Equality in generalized triangle inequality The problem is to show that if $z_1,\dots,z_n$ are complex numbers then  $$|z_1+\cdots+z_n|=\sum |z_i|$$ if and only if $$\mbox{arg}(z_i)\equiv \mbox{arg}(z_j)\mod 2\pi$$ for all $i,j$.
I can establish the case $n=2$. I thought of using induction to prove the general case but didn't get anywhere. Following the hint in this question I tried proceeding as follows:
Assume $|z_1+\cdots+z_n|=\sum |z_i|$. Squaring both sides yields $\sum_{i\ne j}z_i\overline{z_j}=\sum_{i\ne j}|z_i||z_j|$. Since all $z_i\ne 0$ for otherwise we may use induction so we have 
$$\frac{\sum_{i\ne j}z_i\overline{z_j}}{\sum_{i\ne j}{|z_i||z_j|}}=1.$$
At this point I cannot think of anything else to do.
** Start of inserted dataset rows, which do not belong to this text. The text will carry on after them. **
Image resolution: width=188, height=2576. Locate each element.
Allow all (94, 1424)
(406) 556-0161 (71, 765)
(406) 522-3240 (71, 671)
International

 A: I don't see an easy way to finish your attempted proof.  But assuming you can do the case $n=2$, you can get the general case by induction as follows.  Let $w=z_1+\dots+z_{n-1}$.  Then note that $|w|\leq |z_1|+\dots+|z_{n-1}|$, and so $$|w+z_n|=|z_1|+\dots+|z_{n-1}|+|z_n|$$ implies $$|w+z_n|\geq |w|+|z_n|.$$  The only way this can hold is if in fact $|w+z_n|=|w|+|z_n|$, and in this case we must also have $|w|=|z_1|+\dots+|z_{n-1}|$.  The induction hypothesis now gives that the $z_i$ for $i=1,\dots,n-1$ all have the same argument, and the case $n=2$ applied to $w$ and $z_n$ gives that $z_n$ also has the same argument.
A: Let $z_m= r_m e^{i t_m}$ with $r_m\geq 0$ and $t\in R.$ $$\text {We have }\quad  \sum_{m\ne m'}|z_m|\cdot |z_{m'}|-\sum_{m\ne m'}z_m \bar z_{m'}=\sum_{1\leq m<m'\leq n}  f(m,m')$$ $$\text {where }\quad  f(m,m')=2 |z_m|\cdot |z_{m'}|-z_m\bar z_{m'}-z_{m'}\bar z_m.$$ $$ \text {We have }\quad f(m,m')=2 r_m r_{m'}-r_m r_{m'} (\;e^{i(t_m-t_m')}+e^{i(t_m'-t_m)}\;)=$$ $$= r_m r_{m'} (\;2-2\cos (t_m-t_m')\;)\geq 0$$ with equality only when $(t_m-t_m')/2\pi \in Z$ or $r_m r_{m'}= 0.$
Note that $\sum_{m\ne m'}$ denotes the sum over all ordered pairs $(m,m')$ with $m\ne m'$. So for example, with $n\geq 2,$ the terms with $(m,m')=(1,2)$ and with $(m,m')=(2,1)$ both occur in the sum.
A: If you look at complex numbers as being vectors and use the polygon addition of vectors (ie, you put them one after the other, head of next to tail of the previous, tail being the arrow part, and the final result, aka the sum, being the vector from the first head to the last tail), you can immediately see that the statements is true: the vectors must be aligned and one of them should have a modulo $\pi$ phase. Hope this doesn’t sound too hand-waving, as I believe is valid proof.